Buddhism teaches us that a life without expectation is a life without disappointment, and I’ve had a lot of complex conversations with a good friend about whether we should ever have expectations at all.  We need to be cautious and selective about our expectations, but the reality is we cannot and should not live life without any expectations (for example, decency, kindness, fairness, equality, these are expectations we should have).  If this is true, then disappointment is going to be a part of life too, and I'm not convinced that's a bad thing.  While it might make our lives easier if we had no expectations, it would also make our lives less fulfilled, because we would be giving up the joy of realized anticipation, the feeling of finally experiencing “that moment we’ve been hoping for,” the opportunity to enjoy that moment.  And that's an important distinction to make.  Disappointment is not always a response to an expectation not realized.  Sometimes it is a response to a hope not fulfilled, and hoping is as important as breathing, in order to have a healthy, happy life.  Still, disappointment hurts, so we need to keep some sort of balance with our emotions.  Whatever its source, when it comes to dealing with disappointment, I’m well aware that gratitude is the answer, but it’s not as easy as simply speaking the word.  The truth is, gratitude and disappointment are not mutually exclusive.  They can live together.  
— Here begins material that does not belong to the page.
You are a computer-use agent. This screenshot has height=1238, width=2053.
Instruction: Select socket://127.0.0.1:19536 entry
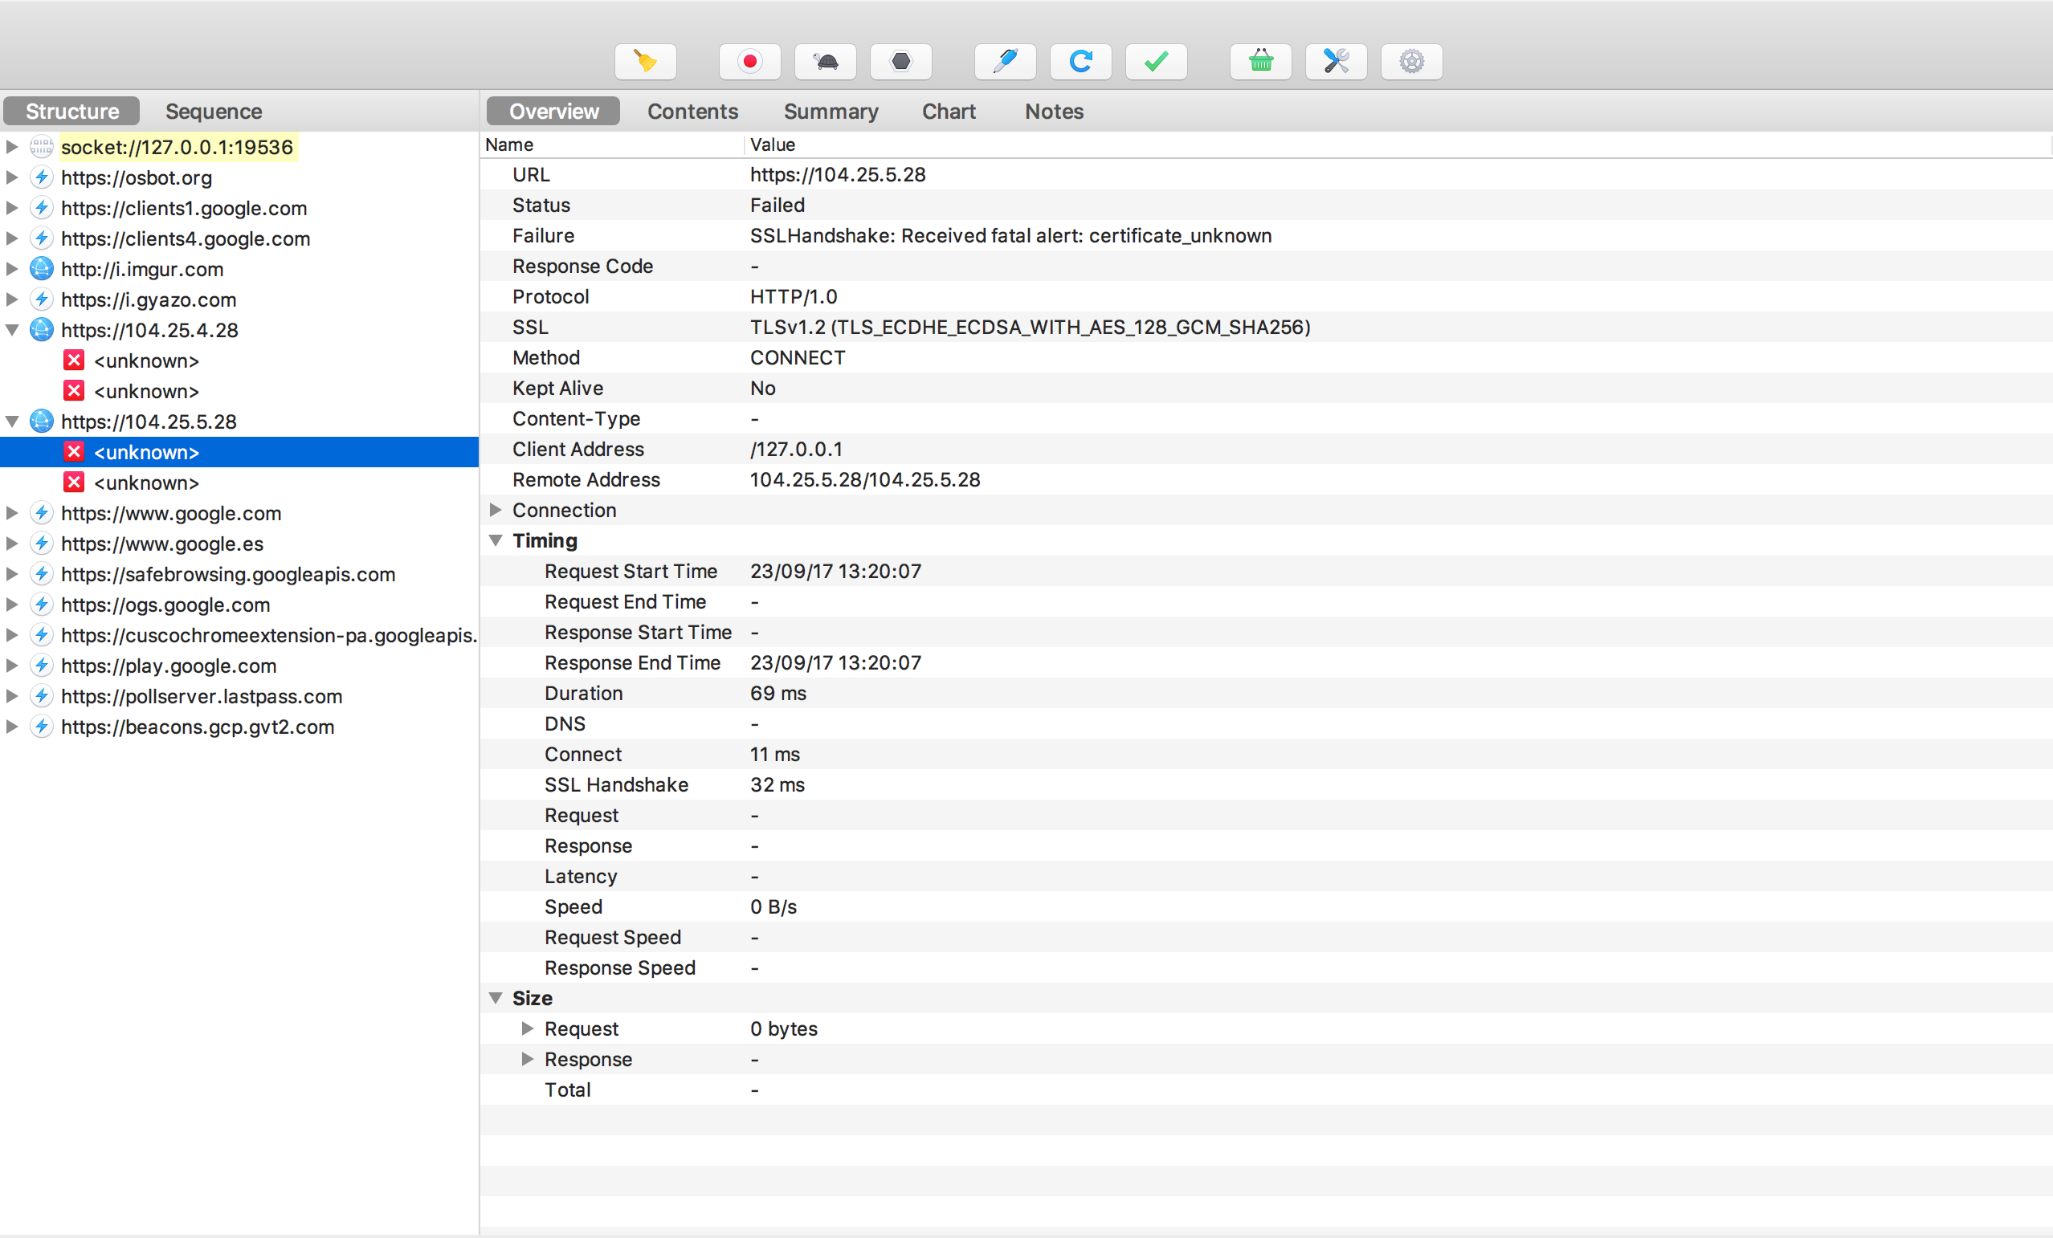(177, 147)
We cannot force ourselves to feel grateful in times of disappointment, and feeling grateful doesn’t magically change the situation of our lives.  Most of us know we have it pretty good, so we feel guilty for any disappointment we feel, but disappointment is as valid an emotion as gratitude.  Is it possible to be grateful AND disappointed.  Absolutely.  I am a person who does a pretty good job of living my life in appreciation of all I have, being careful to take nothing for granted, ever.  Still, I feel disappointed when things don't go as I'd hoped or expected.  Could I be more grateful than I am?  Definitely.  As with most things, practice does make perfect. Those who practice anything are simply admitting the fact that they want to be better. And practicing gratitude is a whole lot more realistic than expecting it.  It is a much lighter burden to bear. Growing, changing, taking positive steps, those are all encouraging.  In contrast, guilt is unhealthy and demoralizing. And while we are practicing gratitude, focusing on what we have works wonders.  

As we focus on the joy in our lives, the length of our chain of blessings grows, and this realization seems conversely to mitigate the magnitude of our disappointment to a size we can live with and manage.  We find ourselves feeling grateful for what we have received, instead of disappointed for not getting what we want. That shift from self to some beneficent force outside of our control makes all the difference.  As Tanya Cooper writes, disappointment literally means a ”missed” appointment we were looking forward to.  When disappointment hits, after truthfully honoring the sadness in our heart or pain in our gut, we often end up thanking the Universe for allowing us to miss something we thought we wanted, as we realize we found something better (sometimes that realization takes a while). In the meantime, this quote about gratitude by Melody Beattie is meaningful to me:

“Gratitude unlocks the fullness of life.  It turns what we have into enough, and more.  It turns denial into acceptance, chaos to order, confusion to clarity.  It can turn a meal into a feast, a house into a home, a stranger into a friend.”

So on this Thanksgiving weekend, while I am disappointed I'm not able to spend the holiday with everyone I love, I am so grateful for the times I have had with them in the past, and I am hopeful and expectant for more happy memories to come.

I hope your gratitude outweighs your disappointment today.